### Required action
Print out the data below in full and exactly, skipping the pictures.

### Dataset entries
[Start of section]

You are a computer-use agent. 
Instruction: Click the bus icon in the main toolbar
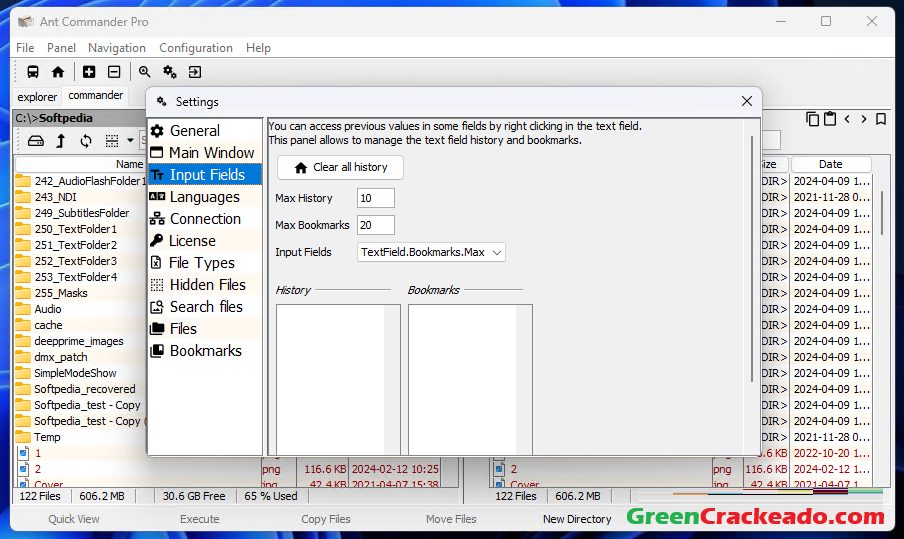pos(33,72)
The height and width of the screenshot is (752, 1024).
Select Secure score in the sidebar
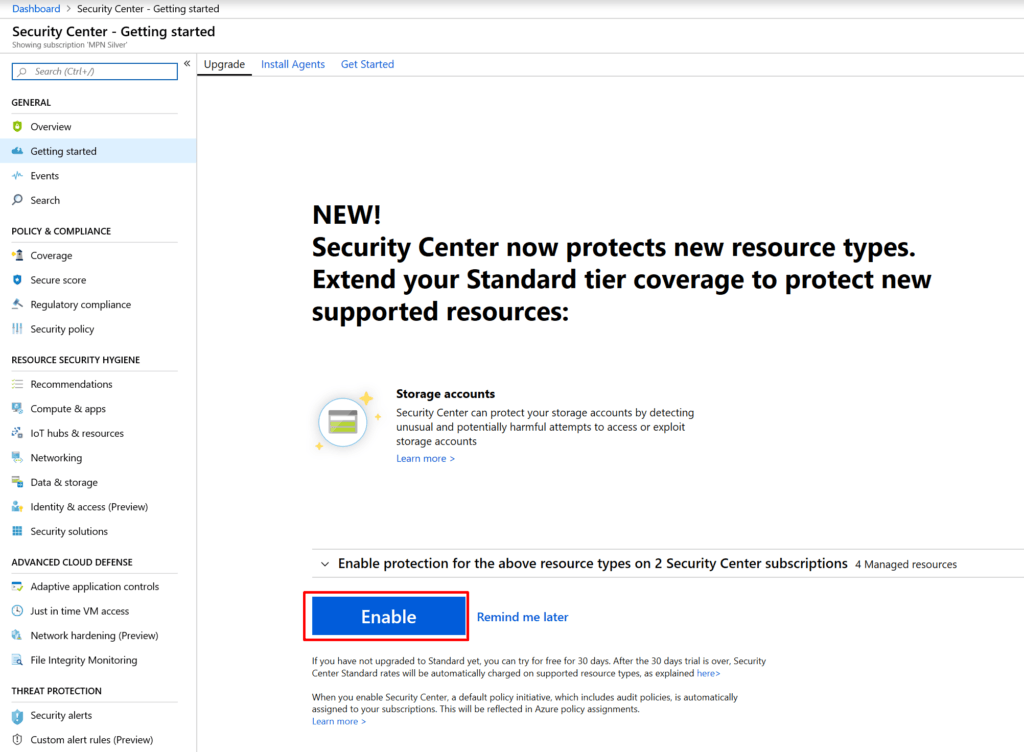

[End of section]

### Expected output
You are a computer-use agent. 
Instruction: Click the bus icon in the main toolbar
pos(33,72)
The height and width of the screenshot is (752, 1024).
Select Secure score in the sidebar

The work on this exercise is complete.